Start of PAGE EXTRACT

Apache webserver outage - need help with forensics

Fri Apr 15 08:06:30 UTC 2005

On 4/14/05, Bob Brennan <rbrennan96 at gmail.com> wrote:
> On 4/14/05, replies-lists-redhat at listmail.innovate.net
> <replies-lists-redhat at listmail.innovate.net> wrote:
> >
> > i haven't been following this in great detail, so this may have been
> > mentioned already.
> >
> > if there are issues with high machine load http connections won't
> > close. when that happens you'll hit the maxclients level and your
> > http server will stop accepting connections.
> >
> > if you (as appears to be the case) aren't monitoring things like your
> > machine load (yet) you can look in your /var/log/maillog file for
> > high load hints during this incident. sendmail (but not postfix) will
> > stop accepting mail when the load gets above a certain point (default
> > is 12 i believe). when this happens it writes that to the maillog
> > file.
> 
> I suspected this too since it is a somewhat ram-poor machine and I had
> just started up spamassasin which is a known resource-hog.
> 
> I can see all emails that went through plus those that got
> spam-bucketed, not a lot (single digits per hour) and no problems
> recorded. Mail volume was down for those 20 minutes onlly because most
> users depend on squirrelmail which was obviously down at the time.
> Test emails from dnsCheck (instigated by me) did get recorded during
> the outage.
> 
> If sendmail does in fact log a high load condition then that rules it
> out since there is no record.
> 
> > that will give you info on whether the issue was high load. if it
> > was, then you should set up some scripts that do monitoring so that
> > you can pin point the underlying issue(s).
> >
> > for monitoring, vmstat, uptime (for the load numbers) and top (in
> > batchmode - kicking in only when the load hits some threshold) are
> > all very useful.
> >
> >    - Rick
> >

Update - my daily logwatch recorded a typical number of TCP/IP packets
that day, averaging around 800-900 which is an average load and no
large numbers from any single IP. So not likely it was any kind of DOS
atttack.

We've ruled out a lot of things here, but still no clue as to what
actually happened. I would lean towards a hardware failure but the
machine has been on 24/7 for many months without a hiccup, other
services were running normally, and httpd recovered 100% after 20
minutes all by itself. Or never really went away - was just
unreachable? Firestarter as a possibility (has been installed for
about 1 month)?

Thanks in advance for any more ideas,
bob

End of PAGE EXTRACT

• THE EXERCISE
Rewrite the part of the Apache outage thread that opens with the words containing "We've ruled out" and closes with "about 1 month)?", swapping "hardware failure" for "disk failure". The lines after this point come from a different source.

Start of DATA

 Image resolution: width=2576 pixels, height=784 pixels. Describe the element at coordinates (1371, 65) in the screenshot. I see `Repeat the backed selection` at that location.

End of DATA

• ANSWER BELOW
We've ruled out a lot of things here, but still no clue as to what
actually happened. I would lean towards a disk failure but the
machine has been on 24/7 for many months without a hiccup, other
services were running normally, and httpd recovered 100% after 20
minutes all by itself. Or never really went away - was just
unreachable? Firestarter as a possibility (has been installed for
about 1 month)?